# BugRx: Automated Github issue fixes using AI

In [60]:
# Collect dependencies. To be moved to requirements file.
#!pip install gitpython
#!pip install requests

In [None]:
import git
import os
import shutil

In [54]:
# Copy all content from the Github Repository to a local folder

def clone_and_copy(repo_url, destination_folder, target_path=None):
    """Clones a GitHub repository and copies specified files/folders to a local destination.

    Args:
        repo_url (str): The HTTPS URL of the GitHub repository.
        destination_folder (str): The local folder where the code will be copied.
        target_path (str, optional): Specific file or folder within the repo to copy.
                                     If None, the entire repo is copied. Defaults to None.
    """

    try:
        # Create the destination folder if it doesn't exist
        os.makedirs(destination_folder, exist_ok=True)

        # Clone the repository
        repo = git.Repo.clone_from(repo_url, destination_folder)

        # If a target path is specified, copy only that path
        if target_path:
            source_path = os.path.join(destination_folder, target_path)
            if os.path.exists(source_path):
                shutil.copytree(source_path, destination_folder, dirs_exist_ok=True)
            else:
                print(f"Error: Target path '{target_path}' not found in the repository.")
        else:
            # Otherwise, copy the entire repository
            print("Copying entire Github directory")
            shutil.copytree(destination_folder, destination_folder, ignore=shutil.ignore_patterns('.git'))

        print(f"Code from '{repo_url}' copied successfully to '{destination_folder}'")

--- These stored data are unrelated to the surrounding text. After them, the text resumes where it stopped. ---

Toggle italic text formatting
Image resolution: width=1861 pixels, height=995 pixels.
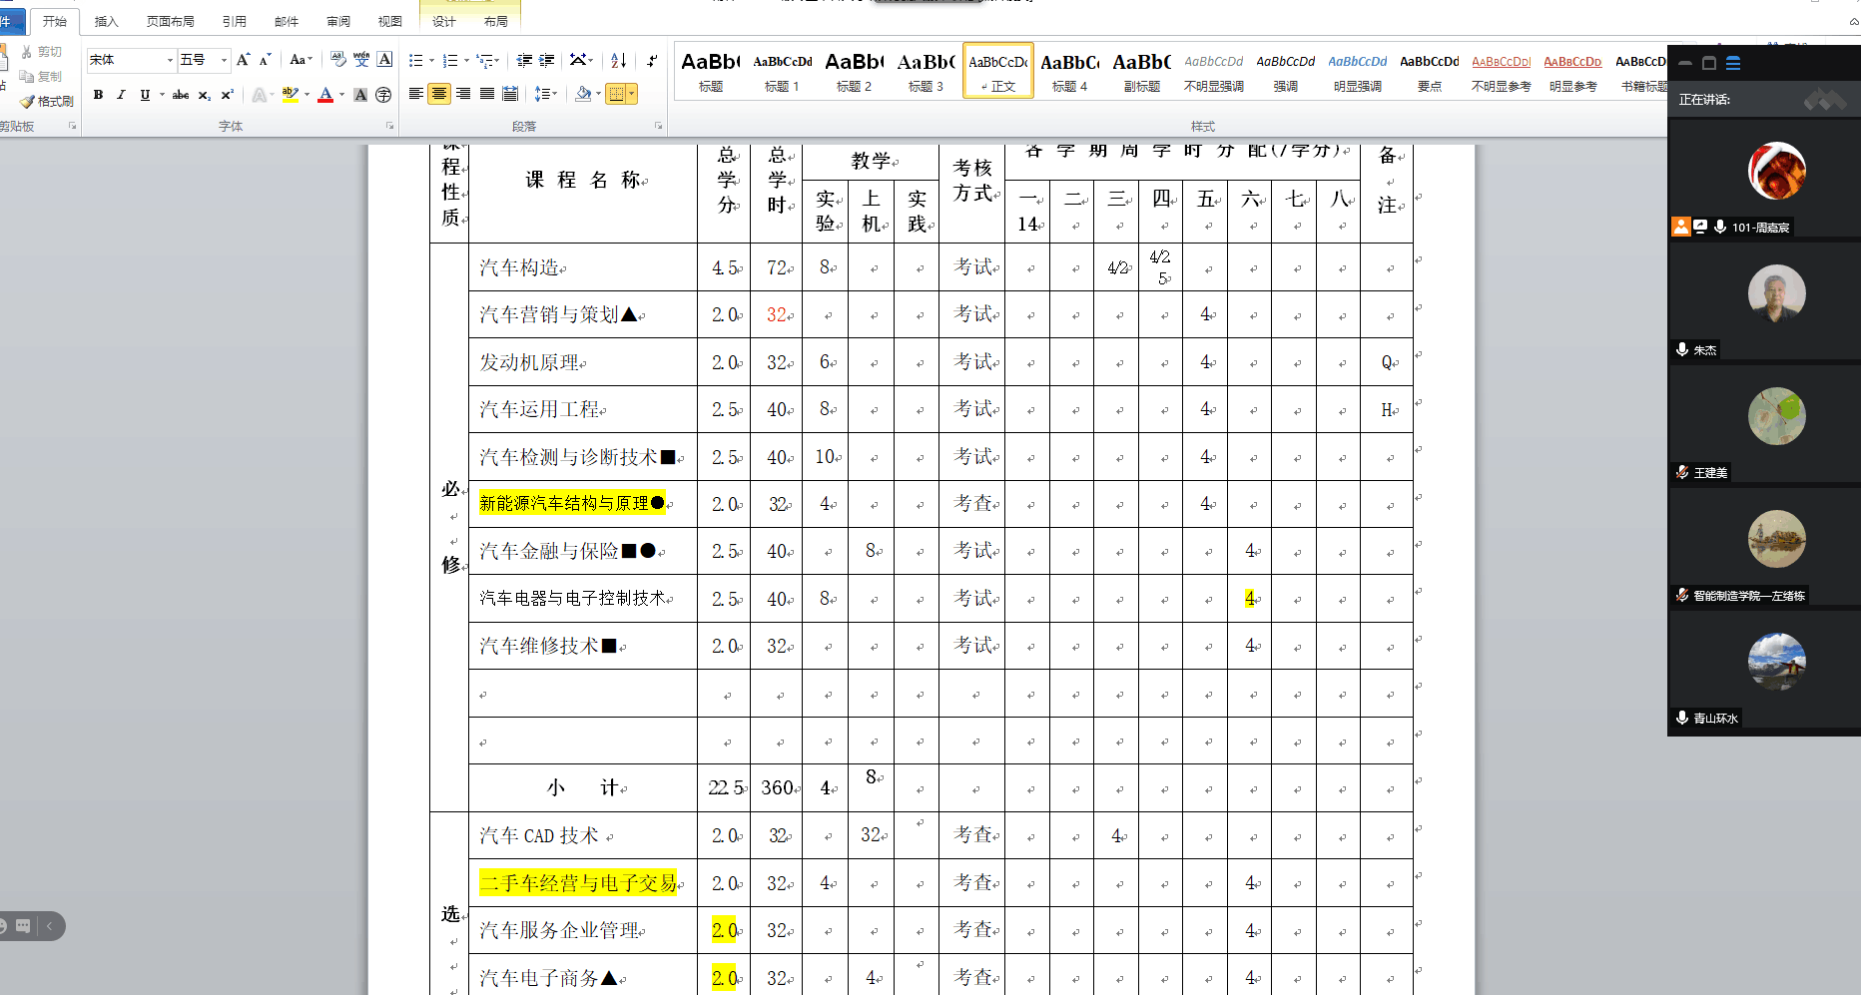tap(121, 95)
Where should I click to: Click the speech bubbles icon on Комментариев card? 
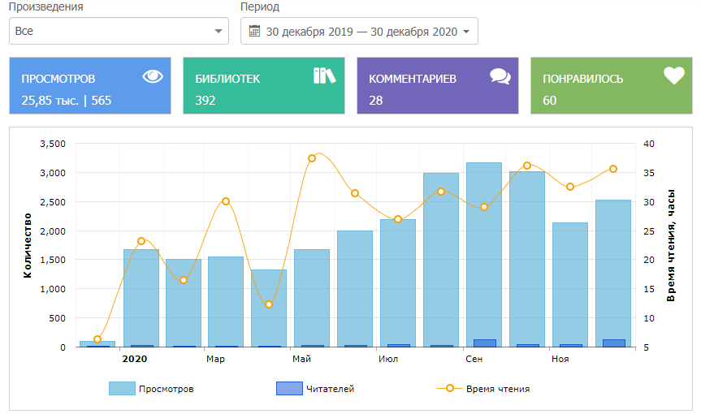pyautogui.click(x=500, y=77)
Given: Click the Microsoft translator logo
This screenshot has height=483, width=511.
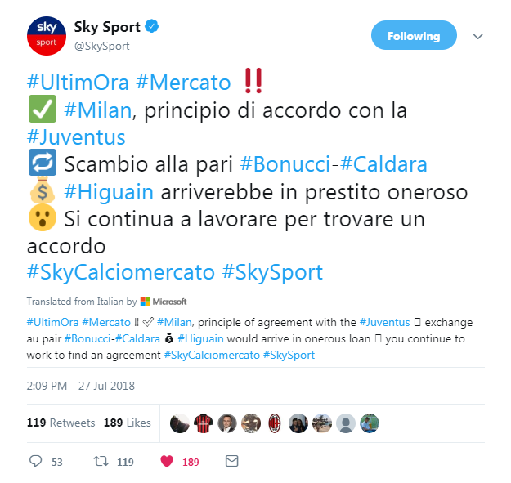Looking at the screenshot, I should pos(164,302).
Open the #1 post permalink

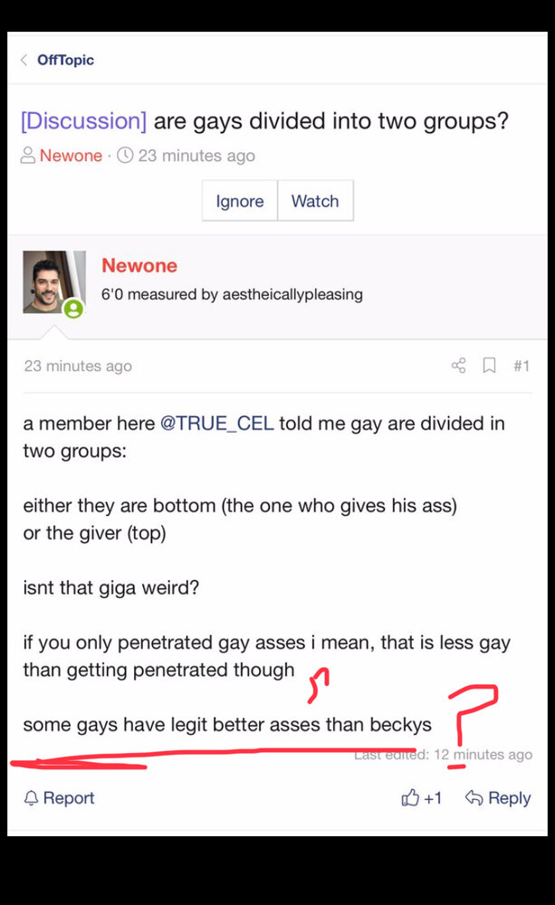(522, 366)
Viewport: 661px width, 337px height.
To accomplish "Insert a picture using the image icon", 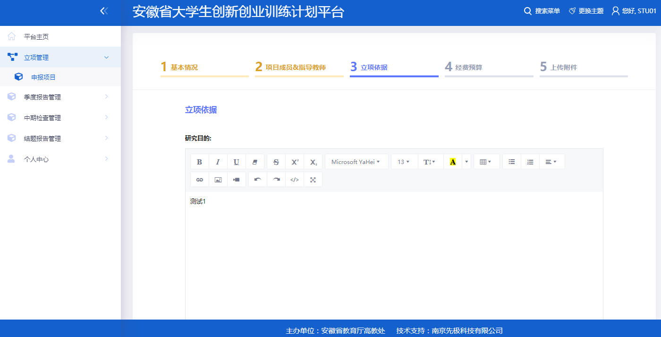I will pos(218,180).
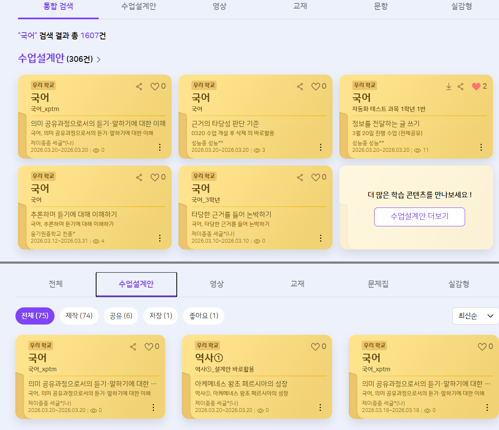Open the 최신순 sort dropdown
The height and width of the screenshot is (430, 499).
(x=476, y=316)
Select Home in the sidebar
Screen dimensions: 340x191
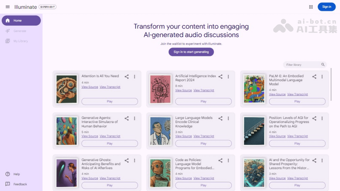(x=21, y=21)
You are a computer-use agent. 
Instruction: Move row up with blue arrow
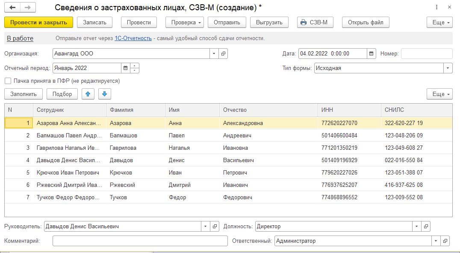click(88, 94)
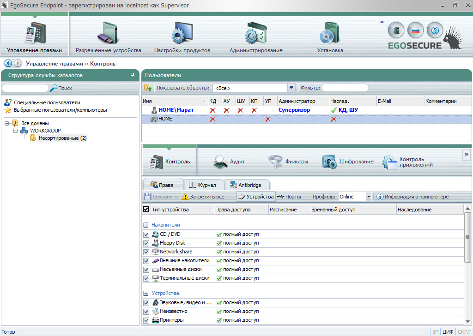Open the Установка section icon
This screenshot has width=473, height=336.
click(330, 33)
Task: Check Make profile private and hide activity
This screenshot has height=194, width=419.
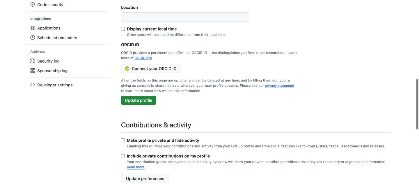Action: tap(123, 140)
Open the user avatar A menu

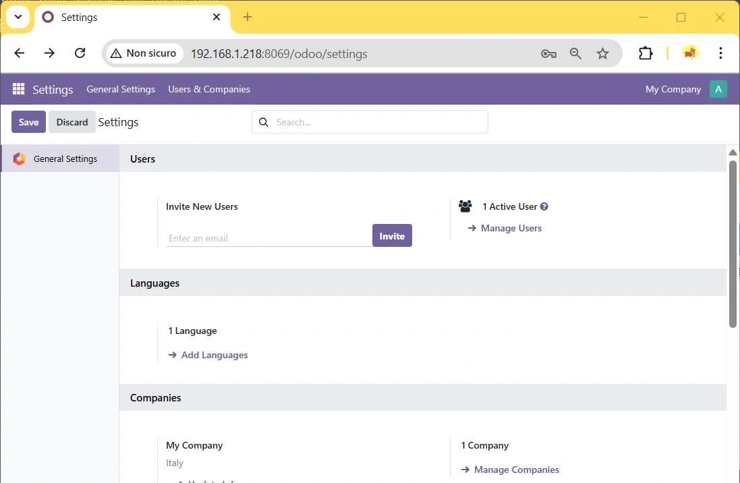pyautogui.click(x=718, y=88)
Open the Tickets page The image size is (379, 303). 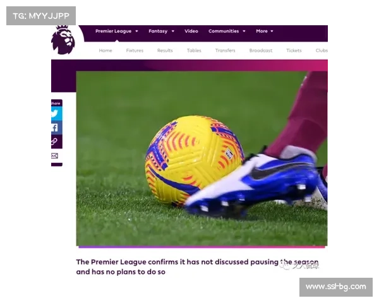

    except Exception as e:
        print(f"An error occurred: {e}")


if __name__ == "__main__":
    repo_url = "https://github.com/jasmeetsb/Google_Generative_AI_Samples"  # Replace with your actual repo URL

    repo_url = "https://github.com/cuda-mode/lectures"
    
    destination_folder = "./my_code_copy" 
    target_path = "sample_data/"  # Optional; set to None to copy everything

    clone_and_copy(repo_url, destination_folder, target_path)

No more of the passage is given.